Task:
Please copy, word for word, the stretch of the sentencing passage below that begins at the words "9.             I have" and stops after "family has suffered.".

25th July 2011- breach of community based order –fine £50.

The pre-sentence report makes it clear that the criminal record is not complete. The report, which was not challenged, states that the defendant was subject to supervision, under licence, for a period of 11.5 months between 4th June 2010 and 18th May 2011.  The defendant was required to address his propensity to domestic violence given that his previous offences were committed against female partners.  Sadly the Domestic Violence programmes put in place did not bear fruit and the defendant failed to complete the course.  When attending, he was hostile to staff, did not engage and blamed his victim.  He lacked insight and little, if any, change in his attitude was noted.  This attitude is reflected in other evidence in the papers.  The description of that evening and his general approach to life given by his mother and others connected to him paints a disturbing picture of a volatile, angry and aggressive young man in whom violence bubbles very close to the surface.

9.             I have read and take account of the victim impact reports prepared by Dr Michael Curran on behalf of Mrs Georgina McGaughey, wife of the deceased, and Christina and James McGaughey, their daughter and son.  These reports are in balanced terms and express the deep sense of loss, shock, hurt and pain that they have suffered and will continue to suffer long into the future.  It is clear that they have been greatly affected, have not yet come to terms with this tragedy and will need professional help when they feel able to accept it.  This court can do nothing to bring the deceased back to life but recognises the terrible loss that this family has suffered.

10.         In R v Magee [2007] NICA 21 the Northern Ireland Court of Appeal in the judgement of Kerr LCJ referred to the use of gratuitous violence in the following passage:

23. It is the experience of this court that offences of wanton violence among young males (while by no means a new problem in our society) are becoming even more prevalent in recent years.  Unfortunately, the use of a weapon – often a knife, sometimes a bottle or baseball bat – is all too frequently a feature of these cases.  Shocking instances of gratuitous violence by kicking defenceless victims while they are on the ground are also common in the criminal courts.  These offences are typically committed when the perpetrator is under the influence of drink or drugs or both.  The level of violence meted out goes well beyond that which might have been prompted by the initial dispute.  Those who inflict the violence display a chilling indifference to the severity of the injury that their victims will suffer.  Typically, great regret is expressed when the offender has to confront the consequences of his behaviour but, as this court observed in R v Ryan Quinn [2006] NICA 27 ‘it is frequently difficult to distinguish authentic regret for one’s actions from unhappiness and distress for one’s plight as a result of those actions”.

Given information:
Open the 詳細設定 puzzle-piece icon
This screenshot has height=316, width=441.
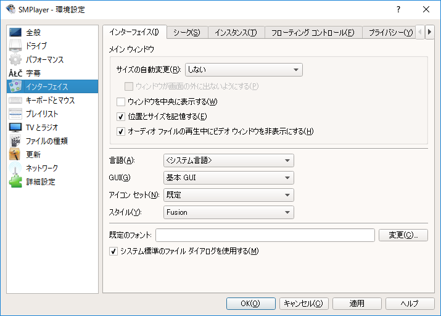point(15,181)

Output of the task:
9.             I have read and take account of the victim impact reports prepared by Dr Michael Curran on behalf of Mrs Georgina McGaughey, wife of the deceased, and Christina and James McGaughey, their daughter and son.  These reports are in balanced terms and express the deep sense of loss, shock, hurt and pain that they have suffered and will continue to suffer long into the future.  It is clear that they have been greatly affected, have not yet come to terms with this tragedy and will need professional help when they feel able to accept it.  This court can do nothing to bring the deceased back to life but recognises the terrible loss that this family has suffered.